"My stomach looks so bulky." "My job is stupid." "I'll probably never find someone."
We frequently hear people verbalize these types of self-critiques to their friends, families and even strangers online. In such a hyper-connected, self-obsessed society, this tendency toward judgment can be hard to escape -- especially for women. In fact, a new national online survey by TODAY and AOL found that 60 percent of adult women have negative thoughts about themselves on a weekly basis.
Under distress, this self-criticism heightens. The TODAY/AOL survey also found that as times get tough and people become upset, women are far more likely than men to respond with self-criticism.
As the chart shows, a majority of women -- 52 percent -- admit that they are hard on themselves when they are upset. Yet, women are also more likely than men to share their pain with others, an act that vulnerability researcher Dr. Brené Brown says takes true courage.
Brown has spent the past decade studying fear, shame, compassion and courage, and has revealed many of her insights on episodes of "Oprah's Lifeclass." Being vulnerable doesn't just require courage and self-confidence. It requires self-compassion.
Having self-compassion has profound effects both internally and externally. Even showing compassion to others can't actually be achieved unless you have compassion for yourself. In the above video from one of her "Lifeclass" appearances, Brown explores the acts of both receiving and offering help. Many women are more comfortable providing help to others than they are receiving it for themselves, but self-criticism will always subconsciously cripple these efforts.
"When you cannot ask for help without self-judgment, you are never really offering help without judgment," Brown says. "Because you have attached judgment to asking for help."

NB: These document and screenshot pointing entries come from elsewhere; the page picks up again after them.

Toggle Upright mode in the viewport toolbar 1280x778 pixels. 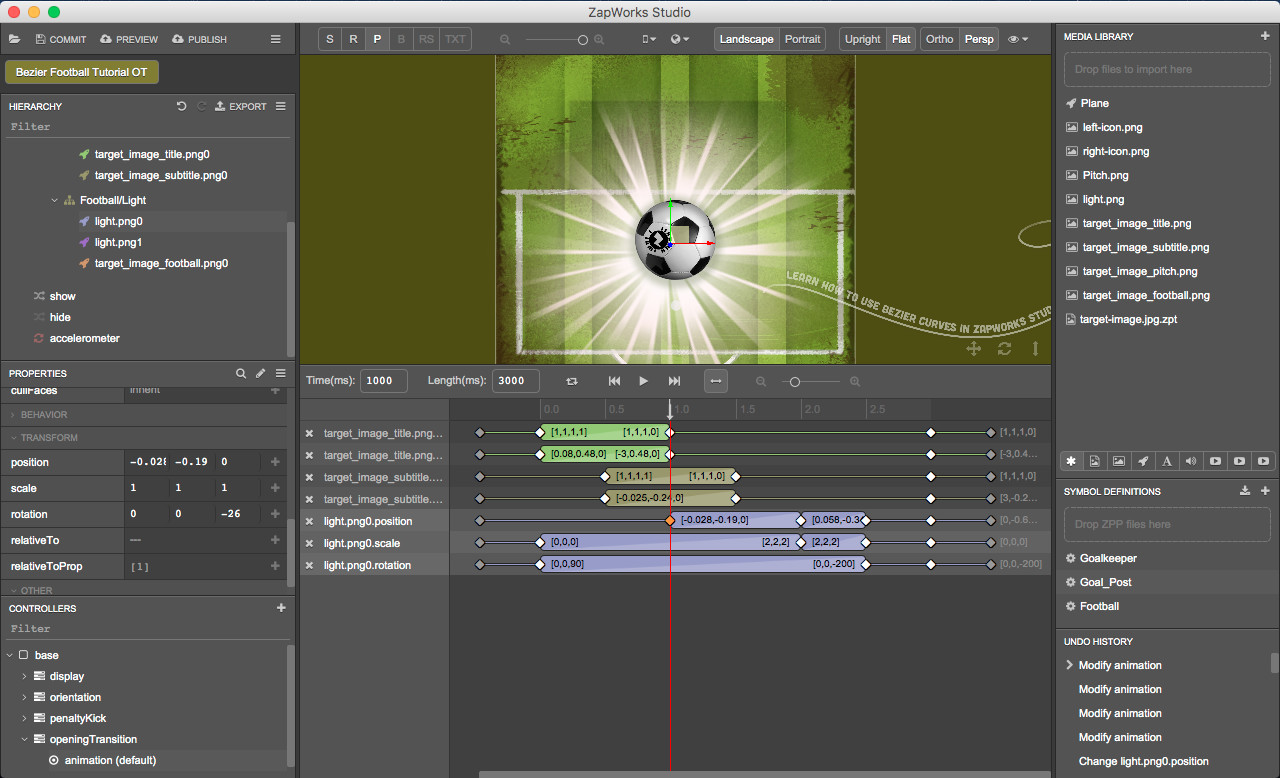(x=862, y=38)
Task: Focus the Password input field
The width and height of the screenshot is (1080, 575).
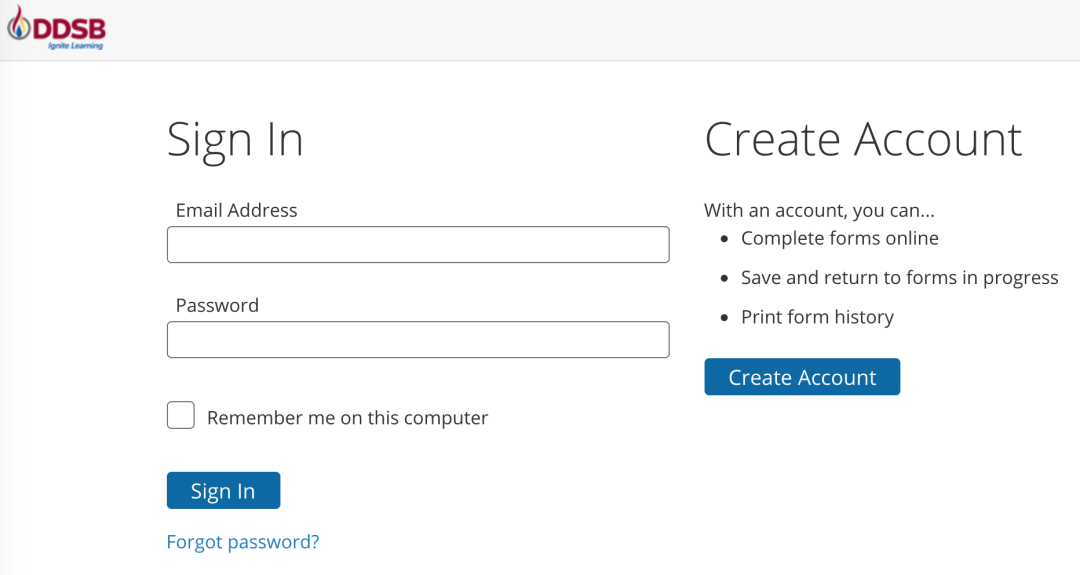Action: [x=417, y=340]

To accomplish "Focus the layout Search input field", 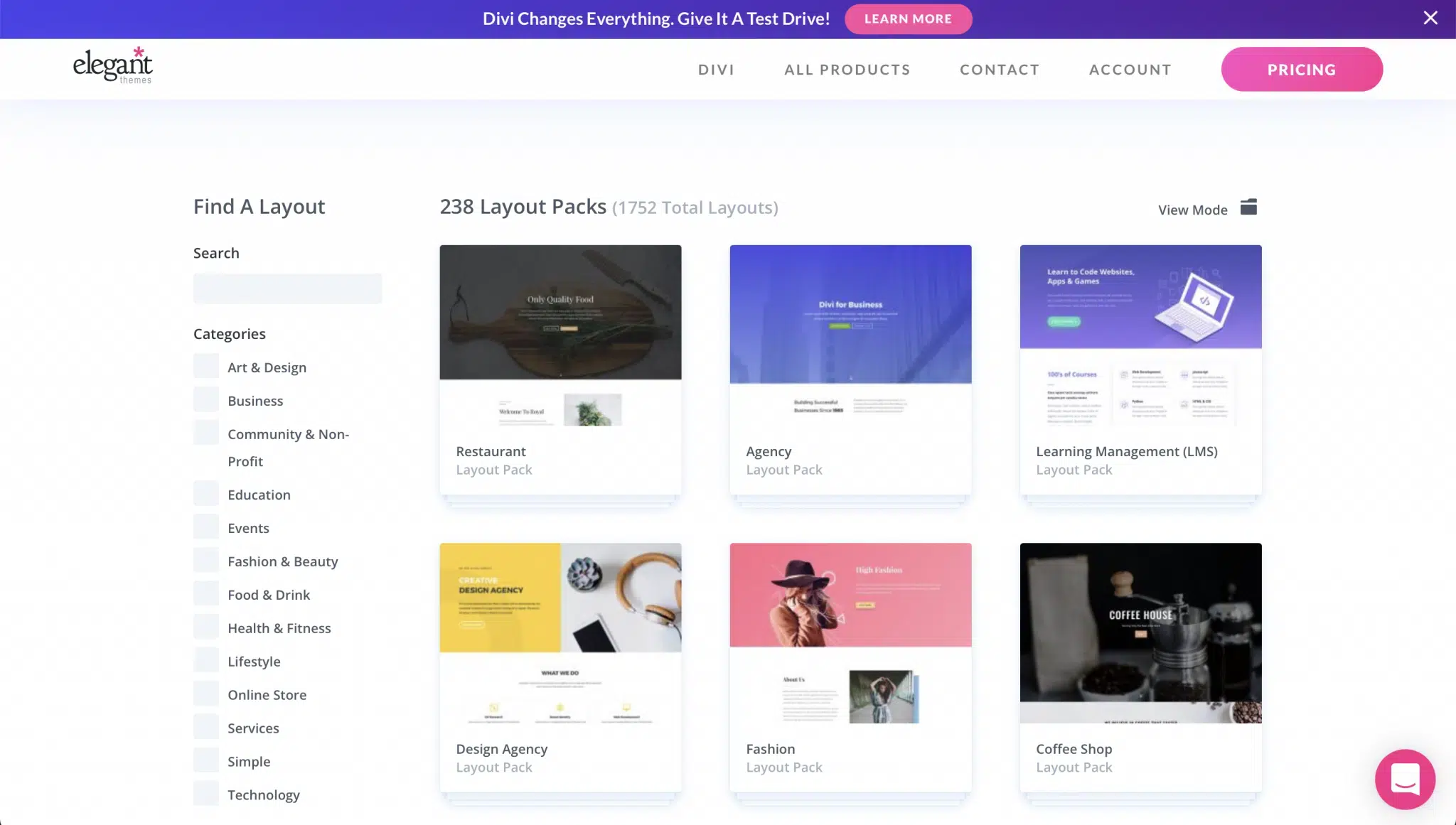I will click(x=287, y=289).
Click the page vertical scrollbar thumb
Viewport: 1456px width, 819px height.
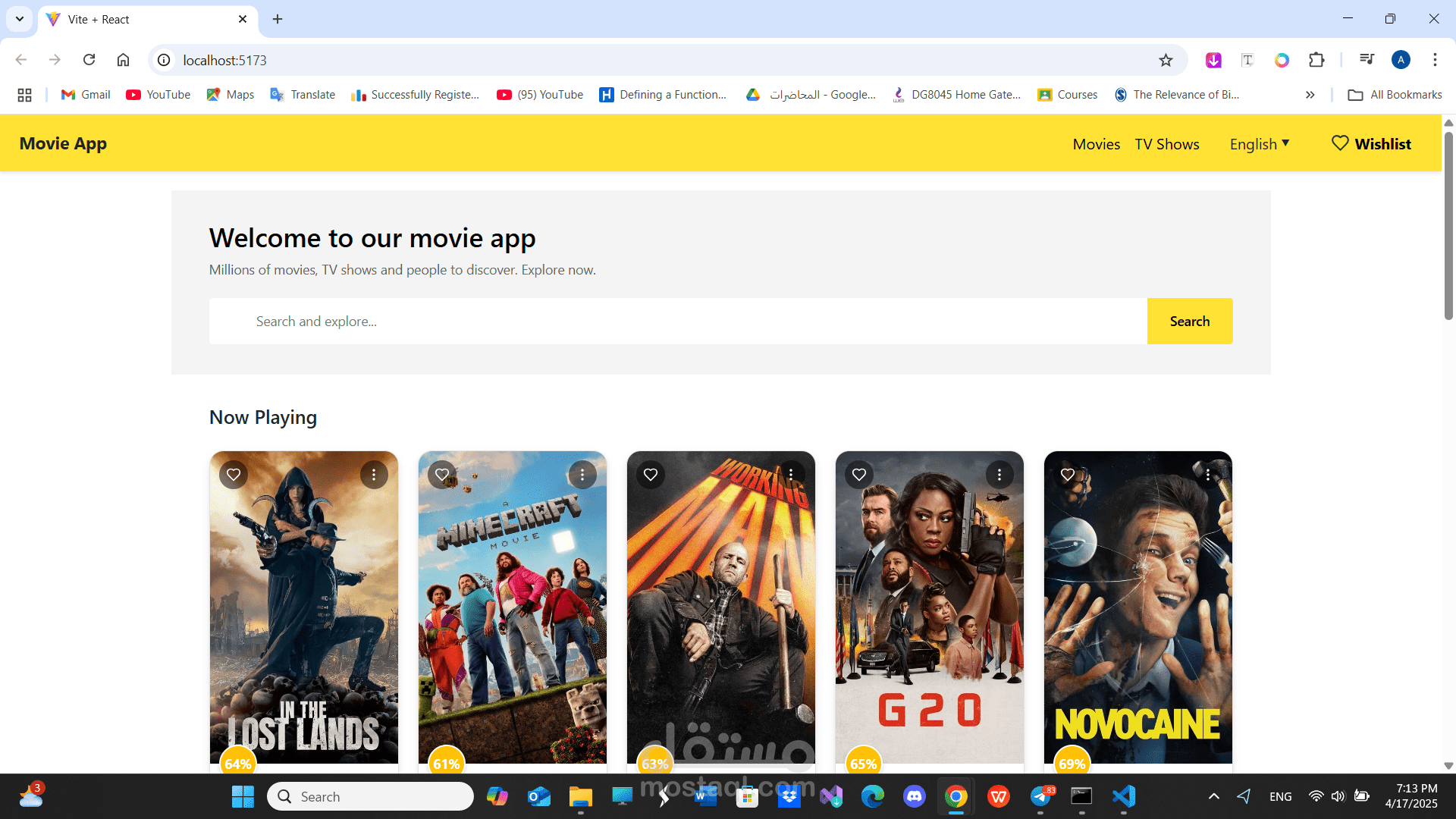[1448, 226]
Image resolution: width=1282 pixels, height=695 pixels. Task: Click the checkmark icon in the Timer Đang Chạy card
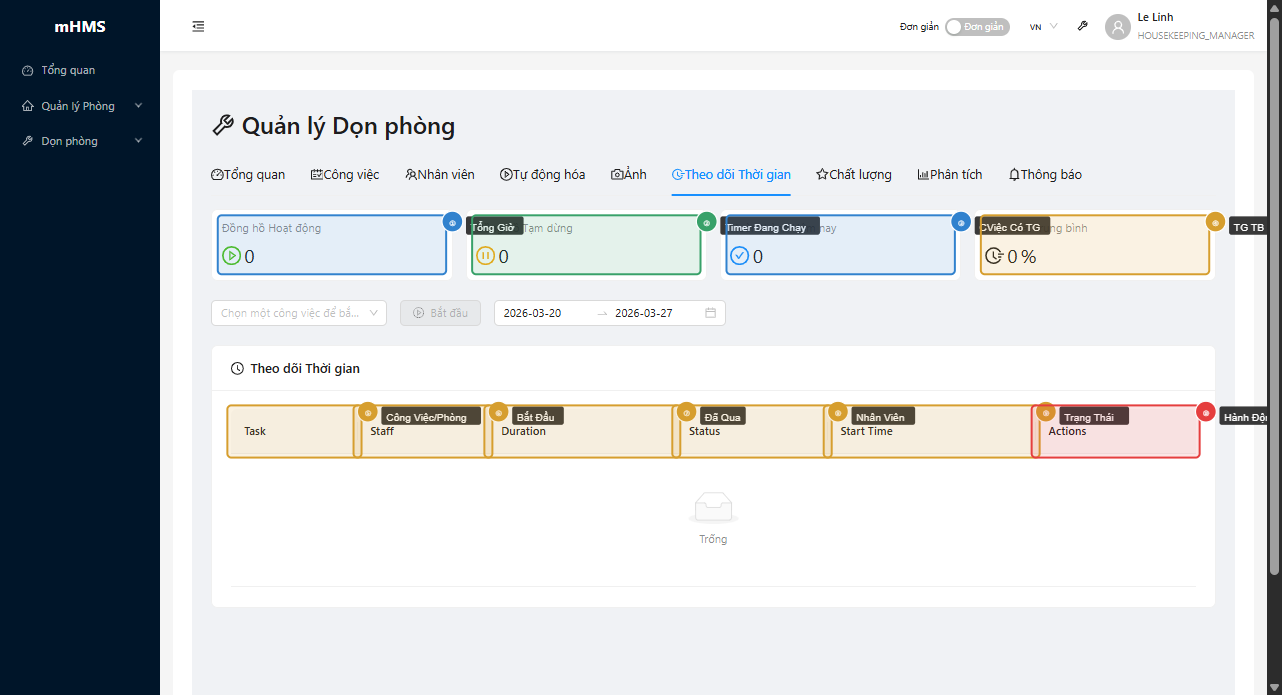click(739, 256)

This concept extends beyond helping. Whether it's related to health, career or relationships, judging something about yourself means that you will always judge that same thing in others. For example, you must be able to accept and receive love before you can truly provide it. Emotionally, most men and women say they are able to do both, according to the TODAY/AOL survey.
Though 85 percent of adults say they are capable of giving and receiving love, more than 30 percent of men and women fear being alone and tend to lose themselves in relationships.